When do you expect revenues from live music to return to pre-pandemic levels?

“For the moment, there’s no clear road map for reopening live venues or festivals. We’re working with the music industry across the UK and we’re really pressing the government to see what the road map is. So it’s really hard for us to predict.”

PRS backed down after criticism over plans for a new livestream tariff. Where are you with the revised proposals?

“We’re going to be shortly publishing our proposals on the bigger type of licensing for online live concerts. We represent composers, songwriters and publishers, so we’ve had massive discussions around this thing. We went and did roundtables and also did a call for views, which had almost 2,000 responses. Of course, we had healthy debates, but our focus is to make sure we protect the value of our members.”

Are you confident the revised proposals will be more acceptable?

“Yes, and why I’m confident is, we’ve had many discussions with our members, the major writer reps, with publishers and we feel it’s going to be good for our members.”

They’re not actually the ones with concerns though, are they? Have you had conversations with people who weren’t happy with the original plans?

“Yes, we included them in the discussion. When you have 155,000 members, can everybody be happy? We have to do what’s right for the major part of our membership.”

One of your new online licences was with TikTok. How hard was that to get over the line?

“It was not easy, but we got what we wanted.”

Did it include a significant retrospective payment?

“Of course. That is competitive information but yes, it was worth having (laughs). It was definitely worth it, and we’ll see more of that coming in 2021.”

What’s been the impact of the pandemic on PRS itself? Your people costs were down 18.9% on 2019, were there job losses?

“In 2019, we did some restructuring, so our base was already quite efficient on the people side. Then we had a hiring freeze and that’s how we reduced our headcount. Also, unfortunately, there was no bonus or salary increase.
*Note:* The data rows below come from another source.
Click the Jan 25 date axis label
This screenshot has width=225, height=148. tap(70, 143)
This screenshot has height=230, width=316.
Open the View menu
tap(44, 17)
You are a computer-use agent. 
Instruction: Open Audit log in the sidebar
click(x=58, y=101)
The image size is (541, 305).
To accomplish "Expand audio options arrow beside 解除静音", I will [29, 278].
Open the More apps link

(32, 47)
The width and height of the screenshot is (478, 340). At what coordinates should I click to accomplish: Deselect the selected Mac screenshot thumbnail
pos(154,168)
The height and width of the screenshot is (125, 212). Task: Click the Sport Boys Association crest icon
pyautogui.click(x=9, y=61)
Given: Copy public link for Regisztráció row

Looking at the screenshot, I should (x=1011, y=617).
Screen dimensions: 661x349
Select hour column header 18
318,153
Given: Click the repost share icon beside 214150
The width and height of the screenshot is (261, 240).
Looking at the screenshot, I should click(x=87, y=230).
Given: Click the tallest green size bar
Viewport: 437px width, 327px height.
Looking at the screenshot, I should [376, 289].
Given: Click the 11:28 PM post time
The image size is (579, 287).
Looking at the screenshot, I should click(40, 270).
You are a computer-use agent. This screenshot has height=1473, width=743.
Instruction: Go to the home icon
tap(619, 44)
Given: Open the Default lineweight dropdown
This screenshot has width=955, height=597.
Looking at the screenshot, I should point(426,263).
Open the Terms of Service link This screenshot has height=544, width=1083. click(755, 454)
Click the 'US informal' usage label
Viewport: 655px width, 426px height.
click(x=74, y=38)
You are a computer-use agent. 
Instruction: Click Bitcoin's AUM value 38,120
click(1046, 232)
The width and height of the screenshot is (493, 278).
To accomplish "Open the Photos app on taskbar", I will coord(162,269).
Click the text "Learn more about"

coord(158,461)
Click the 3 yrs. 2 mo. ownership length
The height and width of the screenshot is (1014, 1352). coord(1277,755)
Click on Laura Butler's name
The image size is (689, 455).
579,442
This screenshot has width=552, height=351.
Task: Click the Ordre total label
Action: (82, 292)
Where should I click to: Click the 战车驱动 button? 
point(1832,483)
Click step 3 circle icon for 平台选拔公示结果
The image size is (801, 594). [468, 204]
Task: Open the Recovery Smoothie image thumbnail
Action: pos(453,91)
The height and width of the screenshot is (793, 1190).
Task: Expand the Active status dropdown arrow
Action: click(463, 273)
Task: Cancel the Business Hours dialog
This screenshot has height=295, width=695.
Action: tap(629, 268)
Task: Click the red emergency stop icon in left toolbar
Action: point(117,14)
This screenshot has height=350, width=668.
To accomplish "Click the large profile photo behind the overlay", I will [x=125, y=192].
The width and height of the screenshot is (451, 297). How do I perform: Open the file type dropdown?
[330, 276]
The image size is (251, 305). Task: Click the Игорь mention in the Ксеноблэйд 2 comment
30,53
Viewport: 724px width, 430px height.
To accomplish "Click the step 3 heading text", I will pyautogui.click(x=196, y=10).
Definitely not for me, I haven’t had one since I arrived in 2019.”

What are you hoping for from the DCMS committee investigation into music streaming?

“We look forward to hearing what the outcome of that is going to be. We welcome the DCMS committee inquiry in this area and we’ll look carefully at the recommendations.”

Would you like to see songwriters and publishers given a larger cut of streaming income?

“For the moment, it would be inappropriate to [talk about] exactly what the outcome should be on that. But we want to have a version of the EU Copyright Directive. It is so important that we do something about safe harbour. And we want them to do something about streamripping. When you Google ‘free music’, there are still so many platforms that pop up that don’t even have a licence.”

Are those things more important than songwriters getting a bigger piece of the pie?

“What’s really important for us is that ensuring our members are properly paid whenever and wherever their music or works are played. The division of the pie, we can’t comment on that, because that’s out of our realm.”

British music has its challenges overseas, with no UK artists in the IFPI’s Top 10 Global Artist Chart for the first time ever, and Brexit bound to have an effect. Will that impact on future international revenues?

“It’s interesting that you say that. Because when I look at all the hits that happened in 2020, yes, maybe on that [IFPI] specific example, but if you look at the Grammys, there were some Brits that won. So UK music is very strong and will continue to be stronger, we just have to look at all the new artists who keep on popping up. At my first Glastonbury in 2019, we invited Celeste to our tent and no one knew her, but look at where she is now. There are still people coming through. But we have to say to the government how strong UK songwriters and composers are, and how international [the business] is. I don’t think we push that enough with the government. When people talk about the UK, they think of music.”